46. The method of any one of claims 1-45, wherein the Tregs have a fully demethylated Treg-specific demethylated region (TSDR).

47. The method of any one of claims 1-46, further comprising cryopreserving the population of Tregs.

48. A population of Tregs produced by the method of any one of claims 1-47.

49. A cryoprsereved population of Tregs produced by the method of any one of claims 1-47.

50. The method of any one of claims 1-47, further comprising administering the population of Tregs to a subject.

51. A method of treating an autoimmune or inflammatory disease in a subject comprising administering to the subject an effective amount a population of Tregs obtained using the method of any one of claims 1-47 or the Tregs of claim 48.

52. A method of treating or preventing graft vs host disease (GVHD) in a subject comprising administering to the subject an effective amount a population of Tregs obtained using the method of any one of claims 1-47 or the Tregs of claim 48.
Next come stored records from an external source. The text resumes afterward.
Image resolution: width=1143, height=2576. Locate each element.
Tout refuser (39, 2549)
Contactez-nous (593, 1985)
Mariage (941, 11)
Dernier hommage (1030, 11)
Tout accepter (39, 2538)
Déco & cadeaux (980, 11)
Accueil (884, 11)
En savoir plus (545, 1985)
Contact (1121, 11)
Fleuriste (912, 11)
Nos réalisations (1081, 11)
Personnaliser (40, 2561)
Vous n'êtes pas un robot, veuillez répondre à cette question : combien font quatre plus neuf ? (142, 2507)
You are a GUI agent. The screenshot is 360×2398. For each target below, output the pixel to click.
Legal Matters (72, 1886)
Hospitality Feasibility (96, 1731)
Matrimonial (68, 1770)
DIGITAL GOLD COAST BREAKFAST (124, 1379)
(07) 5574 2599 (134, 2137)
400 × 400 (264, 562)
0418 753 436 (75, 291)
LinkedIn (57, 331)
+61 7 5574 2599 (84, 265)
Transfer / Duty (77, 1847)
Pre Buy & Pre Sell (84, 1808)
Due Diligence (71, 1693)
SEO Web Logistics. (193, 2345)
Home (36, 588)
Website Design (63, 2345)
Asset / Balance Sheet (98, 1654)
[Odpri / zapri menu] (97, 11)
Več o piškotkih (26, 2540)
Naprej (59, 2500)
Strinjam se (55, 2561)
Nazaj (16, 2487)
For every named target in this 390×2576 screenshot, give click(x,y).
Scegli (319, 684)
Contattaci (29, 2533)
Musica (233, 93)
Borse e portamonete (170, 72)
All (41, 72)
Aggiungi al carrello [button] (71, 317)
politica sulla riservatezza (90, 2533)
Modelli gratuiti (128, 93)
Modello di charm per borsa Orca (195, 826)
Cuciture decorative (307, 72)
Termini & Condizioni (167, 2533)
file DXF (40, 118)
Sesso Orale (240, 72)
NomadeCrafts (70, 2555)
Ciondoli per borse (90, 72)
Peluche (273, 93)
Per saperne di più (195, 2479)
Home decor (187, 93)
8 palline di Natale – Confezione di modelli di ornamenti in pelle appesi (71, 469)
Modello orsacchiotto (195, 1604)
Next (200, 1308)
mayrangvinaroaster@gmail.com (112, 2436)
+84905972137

53. A method of decreasing an immune response in a subject comprising administering to the subject an effective amount a population of Tregs obtained using the method of any one of claims 1-47 or the Tregs of claim 48.

54. The method of any one of claims 50-53, wherein the population of Tregs is allogeneic to the subject; or wherein the population of Tregs is autologous to the subject.